Um die Stimmung mit Moskau nicht weiter zu verschlechtern, wird die Annäherung von Ukraine & Co gebremst. Sie müssen auf Visafreiheit warten.

Die Zeiten, in denen man sich seitens der EU von den Gipfeln der Östlichen Partnerschaft bedeutsame Fortschritte erhoffte, sind fürs Erste einmal vorbei. Vor dem Ost-Gipfel Donnerstag und Freitag in Riga wurden die Erwartungen von Brüsseler Seite bewusst nach unten geschraubt: Man möchte vor allem eines, "möglichst kein Drama", wie es hochrangige EU-Diplomaten formulieren.

Denn das Treffen in Lettland soll auch nach außen einen kalmierenden Effekt haben: Man will vermitteln, dass sich die Partnerstaaten nicht (mehr) zwischen West und Ost, zwischen Brüssel und Moskau entscheiden müssen. Ein Signal vor allem an Russland, dass sich der Kreml von der Ost-Partnerschaft nicht bedroht fühlen müsse.

Kaum konkrete Ergebnisse

Dementsprechend wird es von den EU-28 – für Österreich nimmt Bundeskanzler Werner Faymann teil – auch eher vage Zusagen an die Partnerstaaten Ukraine, Georgien, Moldau, Armenien, Aserbaidschan und Weißrussland geben. Die Perspektiven der sechs Staaten auf einen EU-Beitritt etwa sollen nicht behandelt werden: "Diese Frage steht nicht auf der Agenda, wir sagen nicht Ja und nicht Nein, sondern konzentrieren uns auf die politische Assoziierung", sagt ein EU-Beamter. Soll heißen: Man wird den Partnerstaaten sagen, welche Reformen – z. B. in der Wirtschaft, im Kampf gegen Korruption – man von ihnen erwartet, ohne dabei konkrete Versprechen für "Belohnungen" zu machen.

Für die Partner ist das eine Enttäuschung: Lettland, das derzeit die EU-Ratspräsidentschaft führt, wollte den Gipfel ursprünglich ehrgeiziger angehen. Die EU-Visafreiheit für Ukrainer und Georgier sollte verkündet werden – doch Brüssel bremst. "Es ist ein Missverständnis, dass ein Gipfel etwas ermöglichen kann", sagt Erweiterungskommissar Johannes Hahn. Zuerst müssten die Länder objektive Kriterien erfüllen.

Hahn stellt beiden Staaten eine positive Empfehlung der Kommission zu Jahresende in Aussicht. In Brüssel heißt es, sowohl die Ukraine als auch Georgien müssten beim Kampf gegen die Organisierte Kriminalität und in ihren Asylsystemen mehr erreichen.

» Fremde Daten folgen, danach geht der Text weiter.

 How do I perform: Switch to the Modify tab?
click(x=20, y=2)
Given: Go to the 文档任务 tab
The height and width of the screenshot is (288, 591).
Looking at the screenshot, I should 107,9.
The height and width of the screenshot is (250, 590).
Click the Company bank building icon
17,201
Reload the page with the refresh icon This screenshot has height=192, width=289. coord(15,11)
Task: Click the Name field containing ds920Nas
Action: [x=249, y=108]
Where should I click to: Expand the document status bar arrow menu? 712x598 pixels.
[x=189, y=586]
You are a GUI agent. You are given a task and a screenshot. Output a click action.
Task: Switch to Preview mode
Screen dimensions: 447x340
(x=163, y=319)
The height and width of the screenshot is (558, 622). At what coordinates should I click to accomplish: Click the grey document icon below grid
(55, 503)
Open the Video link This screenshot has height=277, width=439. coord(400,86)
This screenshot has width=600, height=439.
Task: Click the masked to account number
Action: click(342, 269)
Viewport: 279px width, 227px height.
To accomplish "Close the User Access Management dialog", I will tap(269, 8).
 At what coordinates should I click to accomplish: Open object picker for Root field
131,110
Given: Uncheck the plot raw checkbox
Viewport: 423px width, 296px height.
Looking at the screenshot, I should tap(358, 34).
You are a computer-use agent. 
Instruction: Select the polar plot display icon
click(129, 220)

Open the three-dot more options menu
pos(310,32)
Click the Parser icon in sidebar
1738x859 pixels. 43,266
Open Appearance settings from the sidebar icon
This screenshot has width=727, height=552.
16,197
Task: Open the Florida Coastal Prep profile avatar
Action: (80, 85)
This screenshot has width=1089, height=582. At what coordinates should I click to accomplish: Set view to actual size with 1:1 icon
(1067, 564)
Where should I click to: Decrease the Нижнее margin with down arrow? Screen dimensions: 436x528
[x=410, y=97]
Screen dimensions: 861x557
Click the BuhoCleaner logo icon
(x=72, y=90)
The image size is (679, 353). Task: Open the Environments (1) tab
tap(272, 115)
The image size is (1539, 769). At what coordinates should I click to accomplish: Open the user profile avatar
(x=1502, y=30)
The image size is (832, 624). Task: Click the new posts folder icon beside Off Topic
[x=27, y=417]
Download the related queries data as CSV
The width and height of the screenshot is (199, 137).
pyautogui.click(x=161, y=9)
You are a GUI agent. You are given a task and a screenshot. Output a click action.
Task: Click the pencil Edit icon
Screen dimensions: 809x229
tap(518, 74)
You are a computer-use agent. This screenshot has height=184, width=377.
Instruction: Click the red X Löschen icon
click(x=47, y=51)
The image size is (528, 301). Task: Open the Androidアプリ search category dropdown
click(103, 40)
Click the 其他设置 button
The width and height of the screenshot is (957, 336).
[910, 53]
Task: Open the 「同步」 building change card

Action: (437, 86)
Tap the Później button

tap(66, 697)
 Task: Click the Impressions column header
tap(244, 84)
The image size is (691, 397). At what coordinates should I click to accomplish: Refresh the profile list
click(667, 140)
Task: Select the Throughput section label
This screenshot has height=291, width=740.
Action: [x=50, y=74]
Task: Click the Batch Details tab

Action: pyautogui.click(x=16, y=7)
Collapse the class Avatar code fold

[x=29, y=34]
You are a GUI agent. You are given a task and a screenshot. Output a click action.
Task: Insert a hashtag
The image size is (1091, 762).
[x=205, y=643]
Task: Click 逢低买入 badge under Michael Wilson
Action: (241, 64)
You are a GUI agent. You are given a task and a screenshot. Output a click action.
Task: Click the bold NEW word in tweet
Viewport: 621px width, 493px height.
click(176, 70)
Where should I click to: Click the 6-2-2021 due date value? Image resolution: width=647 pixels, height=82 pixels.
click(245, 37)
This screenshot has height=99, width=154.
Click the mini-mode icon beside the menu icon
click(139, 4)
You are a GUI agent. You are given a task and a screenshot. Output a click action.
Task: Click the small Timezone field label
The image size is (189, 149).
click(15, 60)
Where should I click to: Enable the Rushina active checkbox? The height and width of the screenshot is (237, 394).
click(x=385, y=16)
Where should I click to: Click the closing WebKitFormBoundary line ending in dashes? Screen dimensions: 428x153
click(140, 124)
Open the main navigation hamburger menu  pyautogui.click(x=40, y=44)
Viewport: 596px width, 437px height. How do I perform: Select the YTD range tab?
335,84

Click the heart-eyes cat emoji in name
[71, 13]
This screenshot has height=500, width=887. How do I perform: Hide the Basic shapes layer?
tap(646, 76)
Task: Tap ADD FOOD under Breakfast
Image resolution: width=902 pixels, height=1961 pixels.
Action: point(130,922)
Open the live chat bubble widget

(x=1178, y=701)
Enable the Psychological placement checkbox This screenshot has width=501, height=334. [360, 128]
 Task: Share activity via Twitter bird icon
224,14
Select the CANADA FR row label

Georgiens Präsident Giorgi Margwelaschwili warnt vor einem Einknicken gegenüber Moskau: "Leider hat es Russland durch seine Aggression gegen die Ukraine geschafft, der Partnerschaft zu schaden."

Überschattet werden könnte der Ost-Gipfel von Griechenland: Premier Tsipras peilt ein Treffen mit Kanzlerin Merkel an und will im Kreis der Staats- und Regierungschefs eine Lösung in der Schuldenkrise erreichen.

Ja, die Ukraine ist ein großes Land; und ja, die Ukraine hat in vielerlei Hinsicht viele Probleme. Sehr viele. Viele kommen von innen (Korruption, Misswirtschaft, interne Konflikte und daraus resultierende Armut) –, aber vor allem eines kommt von außen: Und das ist die Schengengrenze, an der sich ukrainische Bürger seit Jahren die Stirn blutig rennen. Bei allen Versuchen der EU, aus dieser Grenze mit Projekten und Übergangszonen eine "freundliche Grenze" zu machen – das ist sie nicht. In keinerlei Hinsicht.

Hilfe bei Reformen und Finanzpaketen sind notwendig. Ohne eine Liberalisierung des Grenzregimes aber bleiben sie ein theoretischer Korpus ohne Inhalt. Visaerleichterungen wären ein klares wie vergleichsweise billiges Signal an Kiew, dass man es ernst meint. Vor allem wäre es aber das erste echte Signal an die Bürger, die bisher nur Reformdruck und Auflagen gesehen haben. Dasselbe gilt für Georgien oder Moldau. Und die Angst vor einem Massenansturm ist unberechtigt: Jene, die mit aller Kraft in die EU wollten – ob legal oder nicht –, sind längst hier.

Die Regierungen der genannten Staaten stehen unter massivem Druck der Bevölkerung, zu liefern. Eine Verweigerung der EU, weiteres Zögern, Ausreden wären ein fatales Signal: Dass die Angst vor militärischer Aggression gesiegt hat über Versuche, zu einem normalen Nebeneinander oder vielleicht sogar Miteinander zu gelangen. Wenn die EU weiterhin den Anspruch erheben möchte, Ländern wie der Ukraine, Georgien oder Moldau als Vorbild zu dienen, ist für sie die Zeit gekommen, selbst zu liefern: Andernfalls droht ihr gesamtes außenpolitisches Gewicht zu verpuffen.